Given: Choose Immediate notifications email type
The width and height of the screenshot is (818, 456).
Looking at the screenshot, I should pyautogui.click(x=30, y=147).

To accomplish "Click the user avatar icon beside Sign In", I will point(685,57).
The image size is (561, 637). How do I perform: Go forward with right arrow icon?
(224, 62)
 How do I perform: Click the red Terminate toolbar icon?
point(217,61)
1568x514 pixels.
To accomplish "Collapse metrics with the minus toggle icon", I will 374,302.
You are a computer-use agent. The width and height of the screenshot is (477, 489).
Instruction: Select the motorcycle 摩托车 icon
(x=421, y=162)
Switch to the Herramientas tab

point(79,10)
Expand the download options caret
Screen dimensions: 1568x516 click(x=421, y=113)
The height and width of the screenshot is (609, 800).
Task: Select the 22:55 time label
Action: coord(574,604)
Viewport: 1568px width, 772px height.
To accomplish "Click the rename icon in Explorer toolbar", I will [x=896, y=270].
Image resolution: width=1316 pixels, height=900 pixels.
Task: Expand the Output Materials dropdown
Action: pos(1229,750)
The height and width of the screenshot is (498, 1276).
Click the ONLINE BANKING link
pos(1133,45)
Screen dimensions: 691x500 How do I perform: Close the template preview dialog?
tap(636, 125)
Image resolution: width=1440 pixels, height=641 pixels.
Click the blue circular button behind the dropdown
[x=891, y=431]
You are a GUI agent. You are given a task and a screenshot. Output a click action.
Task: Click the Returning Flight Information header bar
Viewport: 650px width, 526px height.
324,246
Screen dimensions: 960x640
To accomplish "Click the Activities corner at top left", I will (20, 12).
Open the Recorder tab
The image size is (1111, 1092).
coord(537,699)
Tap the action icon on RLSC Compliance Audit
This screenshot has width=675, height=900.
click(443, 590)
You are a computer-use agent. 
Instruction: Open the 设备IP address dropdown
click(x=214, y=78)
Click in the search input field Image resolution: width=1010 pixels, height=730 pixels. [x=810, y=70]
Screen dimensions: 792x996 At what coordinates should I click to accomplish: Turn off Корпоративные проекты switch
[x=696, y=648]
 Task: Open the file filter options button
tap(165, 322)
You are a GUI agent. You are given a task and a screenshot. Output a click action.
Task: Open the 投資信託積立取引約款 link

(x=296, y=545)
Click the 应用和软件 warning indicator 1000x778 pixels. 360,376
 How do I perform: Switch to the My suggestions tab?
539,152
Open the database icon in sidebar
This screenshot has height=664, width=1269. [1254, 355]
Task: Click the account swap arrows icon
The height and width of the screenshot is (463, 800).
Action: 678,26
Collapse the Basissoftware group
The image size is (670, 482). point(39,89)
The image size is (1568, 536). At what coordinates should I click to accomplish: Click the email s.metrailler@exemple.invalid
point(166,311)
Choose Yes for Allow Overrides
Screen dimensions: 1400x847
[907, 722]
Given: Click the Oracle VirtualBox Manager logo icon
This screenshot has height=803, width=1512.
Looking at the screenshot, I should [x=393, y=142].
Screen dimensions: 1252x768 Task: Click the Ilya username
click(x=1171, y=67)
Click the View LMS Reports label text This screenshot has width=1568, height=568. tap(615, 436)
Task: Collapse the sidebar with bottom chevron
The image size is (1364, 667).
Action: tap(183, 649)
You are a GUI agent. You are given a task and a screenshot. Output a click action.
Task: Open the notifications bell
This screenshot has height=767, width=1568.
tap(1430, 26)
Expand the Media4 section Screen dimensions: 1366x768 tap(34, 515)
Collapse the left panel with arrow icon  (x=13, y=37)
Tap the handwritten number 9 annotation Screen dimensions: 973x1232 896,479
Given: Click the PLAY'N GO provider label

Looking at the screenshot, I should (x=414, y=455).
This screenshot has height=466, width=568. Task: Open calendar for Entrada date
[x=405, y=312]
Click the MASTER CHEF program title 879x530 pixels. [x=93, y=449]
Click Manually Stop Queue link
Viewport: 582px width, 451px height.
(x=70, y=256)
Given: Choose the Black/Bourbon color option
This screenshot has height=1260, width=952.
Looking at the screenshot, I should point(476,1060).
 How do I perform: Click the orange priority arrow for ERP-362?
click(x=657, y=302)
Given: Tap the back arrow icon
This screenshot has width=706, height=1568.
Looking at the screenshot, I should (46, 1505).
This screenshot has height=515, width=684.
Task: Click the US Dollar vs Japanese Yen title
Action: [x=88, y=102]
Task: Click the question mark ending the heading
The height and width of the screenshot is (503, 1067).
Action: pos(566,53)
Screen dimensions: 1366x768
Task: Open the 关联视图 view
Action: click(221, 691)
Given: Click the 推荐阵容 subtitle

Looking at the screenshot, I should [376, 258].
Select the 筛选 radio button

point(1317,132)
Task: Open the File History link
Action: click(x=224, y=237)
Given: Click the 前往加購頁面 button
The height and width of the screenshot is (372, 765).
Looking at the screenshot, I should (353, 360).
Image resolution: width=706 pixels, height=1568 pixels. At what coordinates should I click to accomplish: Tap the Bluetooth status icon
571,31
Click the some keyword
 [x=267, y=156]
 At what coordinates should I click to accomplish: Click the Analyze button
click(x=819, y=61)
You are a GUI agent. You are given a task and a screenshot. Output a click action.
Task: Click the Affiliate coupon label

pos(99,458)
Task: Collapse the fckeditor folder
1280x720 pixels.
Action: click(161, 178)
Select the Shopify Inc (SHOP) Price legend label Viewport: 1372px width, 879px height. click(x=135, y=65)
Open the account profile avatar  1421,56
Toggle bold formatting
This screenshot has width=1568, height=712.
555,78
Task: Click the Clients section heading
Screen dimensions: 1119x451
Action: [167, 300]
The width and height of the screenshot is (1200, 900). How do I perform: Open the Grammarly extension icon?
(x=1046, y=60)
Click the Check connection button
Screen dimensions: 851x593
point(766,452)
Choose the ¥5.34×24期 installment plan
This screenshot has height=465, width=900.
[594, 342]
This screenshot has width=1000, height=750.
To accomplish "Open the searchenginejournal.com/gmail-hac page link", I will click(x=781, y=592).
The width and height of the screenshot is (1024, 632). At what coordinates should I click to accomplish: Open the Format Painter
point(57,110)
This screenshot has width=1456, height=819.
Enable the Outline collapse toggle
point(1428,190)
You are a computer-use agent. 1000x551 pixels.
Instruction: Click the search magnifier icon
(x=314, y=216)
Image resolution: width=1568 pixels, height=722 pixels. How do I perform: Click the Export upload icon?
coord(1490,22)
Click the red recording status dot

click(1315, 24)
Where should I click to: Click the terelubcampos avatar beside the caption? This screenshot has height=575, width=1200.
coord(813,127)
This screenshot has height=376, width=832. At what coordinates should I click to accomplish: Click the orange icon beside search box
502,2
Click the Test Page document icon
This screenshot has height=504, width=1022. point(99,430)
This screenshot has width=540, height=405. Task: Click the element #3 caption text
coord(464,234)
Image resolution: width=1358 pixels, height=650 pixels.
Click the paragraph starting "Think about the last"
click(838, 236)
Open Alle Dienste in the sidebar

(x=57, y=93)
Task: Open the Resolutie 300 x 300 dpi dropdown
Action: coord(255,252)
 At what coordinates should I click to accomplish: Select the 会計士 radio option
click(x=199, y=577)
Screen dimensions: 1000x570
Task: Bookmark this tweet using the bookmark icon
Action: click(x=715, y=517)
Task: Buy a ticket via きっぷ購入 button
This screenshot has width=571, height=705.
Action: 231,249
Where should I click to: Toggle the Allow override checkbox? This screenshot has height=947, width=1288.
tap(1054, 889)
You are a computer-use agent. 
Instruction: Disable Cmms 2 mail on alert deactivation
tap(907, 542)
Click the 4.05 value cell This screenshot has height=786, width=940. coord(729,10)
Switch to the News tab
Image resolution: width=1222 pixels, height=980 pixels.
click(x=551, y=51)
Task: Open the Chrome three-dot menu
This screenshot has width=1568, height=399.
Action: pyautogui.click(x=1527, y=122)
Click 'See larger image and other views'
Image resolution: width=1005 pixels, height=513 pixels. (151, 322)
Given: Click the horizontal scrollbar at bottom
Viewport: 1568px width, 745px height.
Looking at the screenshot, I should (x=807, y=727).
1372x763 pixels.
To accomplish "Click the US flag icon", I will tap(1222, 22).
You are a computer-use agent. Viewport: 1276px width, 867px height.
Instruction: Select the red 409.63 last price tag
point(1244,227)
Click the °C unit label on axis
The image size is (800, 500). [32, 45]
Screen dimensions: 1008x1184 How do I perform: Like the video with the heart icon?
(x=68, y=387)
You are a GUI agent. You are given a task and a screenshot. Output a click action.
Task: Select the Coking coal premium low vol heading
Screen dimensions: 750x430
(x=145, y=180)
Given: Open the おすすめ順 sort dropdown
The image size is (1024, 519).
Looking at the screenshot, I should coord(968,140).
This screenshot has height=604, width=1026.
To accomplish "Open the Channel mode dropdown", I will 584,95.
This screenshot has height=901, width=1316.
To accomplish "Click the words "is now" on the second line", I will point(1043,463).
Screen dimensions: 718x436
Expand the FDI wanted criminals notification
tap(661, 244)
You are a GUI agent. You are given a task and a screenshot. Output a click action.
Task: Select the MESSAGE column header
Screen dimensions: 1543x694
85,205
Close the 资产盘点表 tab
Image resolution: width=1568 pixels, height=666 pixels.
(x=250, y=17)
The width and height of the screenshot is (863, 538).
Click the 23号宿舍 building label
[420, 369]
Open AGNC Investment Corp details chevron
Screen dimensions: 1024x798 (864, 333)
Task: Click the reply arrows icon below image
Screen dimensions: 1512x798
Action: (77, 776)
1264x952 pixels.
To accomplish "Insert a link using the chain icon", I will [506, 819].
------------------------------
PROBLEM TO SOLVE -
In the entries above, the lines from the one bearing "This screenshot has height=1260, width=952." up to and including the one bearing "Task: Click the Clients section heading" should be transcribed exactly; no other line is wanted.

ANSWER BOX -
This screenshot has height=1260, width=952.
Looking at the screenshot, I should point(476,1060).
 How do I perform: Click the orange priority arrow for ERP-362?
click(x=657, y=302)
Given: Tap the back arrow icon
This screenshot has width=706, height=1568.
Looking at the screenshot, I should (46, 1505).
This screenshot has height=515, width=684.
Task: Click the US Dollar vs Japanese Yen title
Action: [x=88, y=102]
Task: Click the question mark ending the heading
The height and width of the screenshot is (503, 1067).
Action: pos(566,53)
Screen dimensions: 1366x768
Task: Open the 关联视图 view
Action: click(221, 691)
Given: Click the 推荐阵容 subtitle

Looking at the screenshot, I should [376, 258].
Select the 筛选 radio button

point(1317,132)
Task: Open the File History link
Action: click(x=224, y=237)
Given: Click the 前往加購頁面 button
The height and width of the screenshot is (372, 765).
Looking at the screenshot, I should (353, 360).
Image resolution: width=706 pixels, height=1568 pixels. At what coordinates should I click to accomplish: Tap the Bluetooth status icon
571,31
Click the some keyword
 [x=267, y=156]
 At what coordinates should I click to accomplish: Click the Analyze button
click(x=819, y=61)
You are a GUI agent. You are given a task and a screenshot. Output a click action.
Task: Click the Affiliate coupon label

pos(99,458)
Task: Collapse the fckeditor folder
1280x720 pixels.
Action: click(161, 178)
Select the Shopify Inc (SHOP) Price legend label Viewport: 1372px width, 879px height. click(x=135, y=65)
Open the account profile avatar  1421,56
Toggle bold formatting
This screenshot has width=1568, height=712.
555,78
Task: Click the Clients section heading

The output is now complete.